O carro prata na porteira
Wilson Amaral se apresentou como preposto de uma construtora. Falou baixo, com educação de quem está acostumado a entregar más notícias. Ana Clara parou perto da cerca de arame farpado e esperou. O sol batia forte nas sete da manhã e o carro ainda estava ligado.
Ela confirmou que era filha de Joaquim Ferreira de Souza. Disse que o pai tinha sumido fazia doze anos. Wilson abriu a pasta de couro em cima do capô quente e tirou um papel dobrado. A escritura estava datada de cinco anos depois do desaparecimento.
A assinatura que não podia existir
Ana Clara leu o nome do pai no final da folha. A letra estava torta, mas era a dele. Ela já desconfiava que alguma coisa tinha ficado para trás, mas nunca imaginou que fosse um documento. Wilson apontou a data com o dedo indicador.
“Eu sou só o portador, minha senhora. A senhora tem trinta dias pra desocupar a área.”

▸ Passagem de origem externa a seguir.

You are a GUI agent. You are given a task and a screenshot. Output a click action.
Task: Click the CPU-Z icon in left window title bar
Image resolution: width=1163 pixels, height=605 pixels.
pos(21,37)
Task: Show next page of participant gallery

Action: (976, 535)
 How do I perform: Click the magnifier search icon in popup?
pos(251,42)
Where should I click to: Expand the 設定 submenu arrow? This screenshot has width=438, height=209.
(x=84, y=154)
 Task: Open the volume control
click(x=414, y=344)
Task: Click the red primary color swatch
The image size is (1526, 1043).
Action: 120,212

Ele fechou a pasta devagar. O motor do carro continuava ligado. Ana Clara sentiu os dedos formigando ao redor do cabo da cesta.
A gema amarela na poeira
A cesta escorregou antes que ela pudesse segurar. Os ovos caíram um por um na terra batida. As gemas se abriram e misturaram com a poeira vermelha. Ana Clara olhou para baixo, mas não se abaixou para limpar. Wilson entrou no carro sem oferecer ajuda.

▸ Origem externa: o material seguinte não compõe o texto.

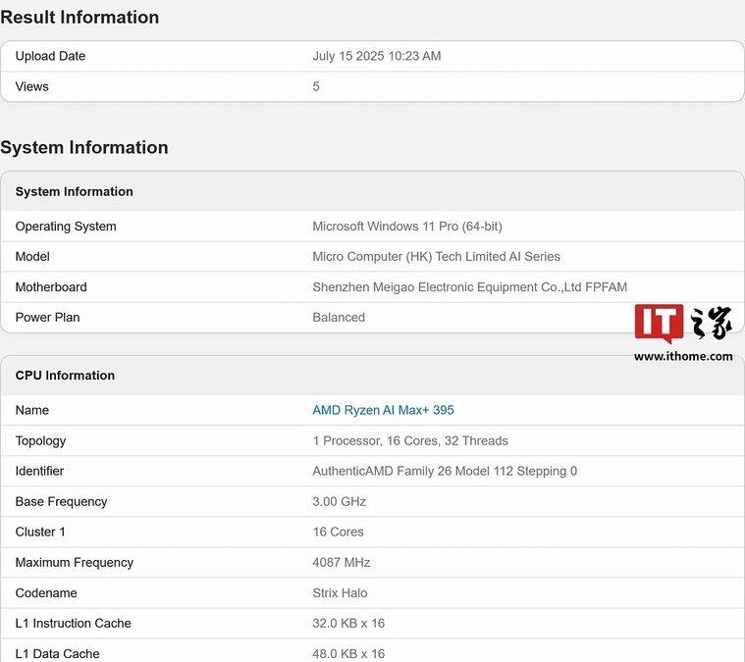This screenshot has height=662, width=745.
Task: Select the System Information table header
Action: (x=75, y=191)

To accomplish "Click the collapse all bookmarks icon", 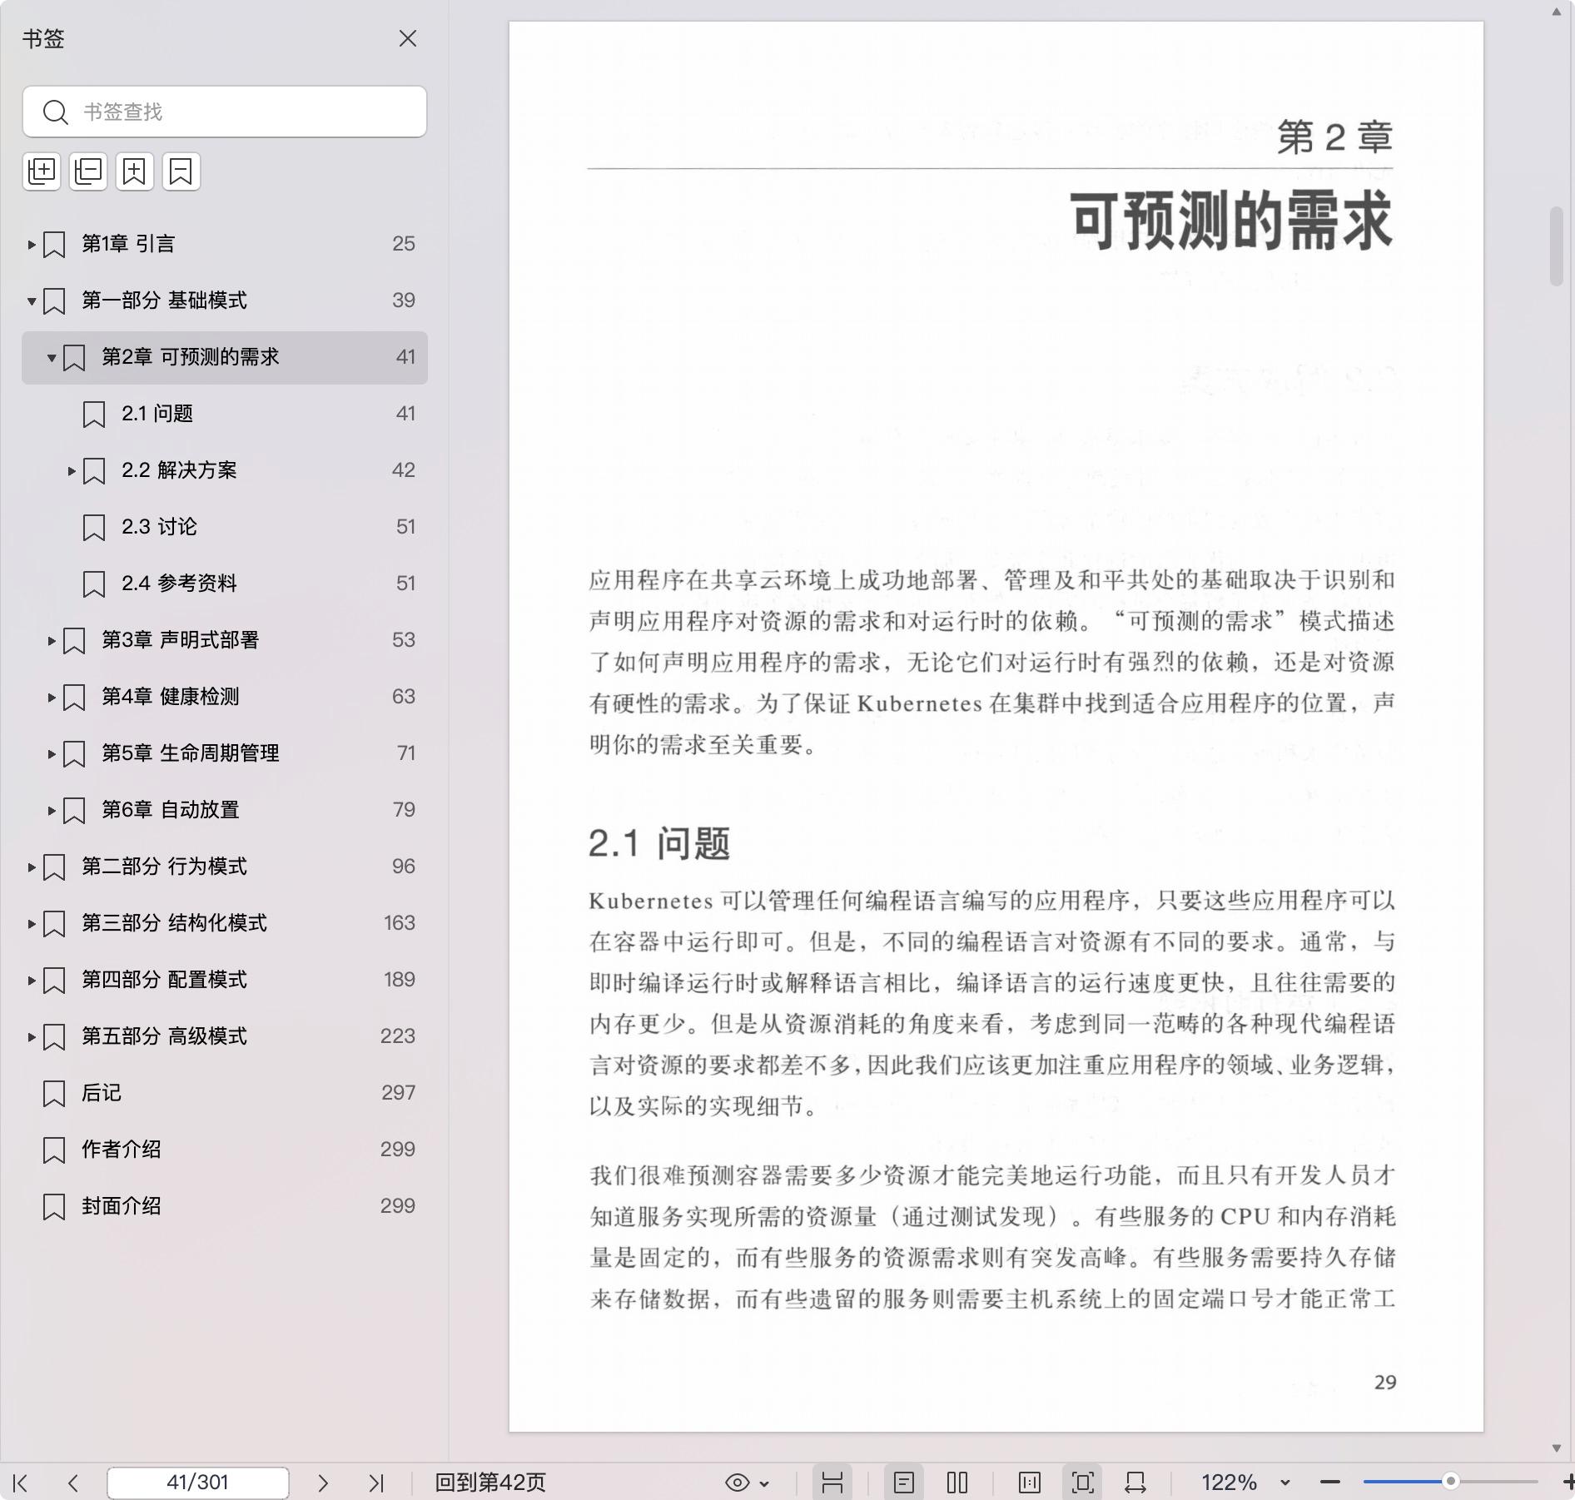I will click(x=88, y=171).
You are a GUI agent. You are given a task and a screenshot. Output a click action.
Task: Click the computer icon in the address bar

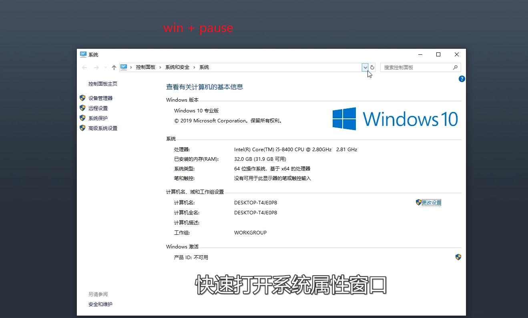pyautogui.click(x=124, y=67)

O carro deu ré devagar e seguiu pela estrada. A poeira levantou de novo e cobriu as marcas dos pneus. Ana Clara ficou parada, os pés descalços na terra quente.
Do outro lado da cerca
Seu Firmino observava escondido atrás do mourão mais largo. Tinha visto tudo desde o primeiro minuto. Apertava o chapéu de palha contra o peito com as duas mãos. Quando o carro desapareceu, ele virou as costas sem chamar por ela.
O vento seco passava entre as folhas secas do pé de ipê. Firmino já sabia que esse dia ia chegar, mas não esperava que fosse tão cedo. Ele caminhou devagar pelo pasto, o chapéu ainda apertado no peito. A unha preta do polegar direito estava suja de terra.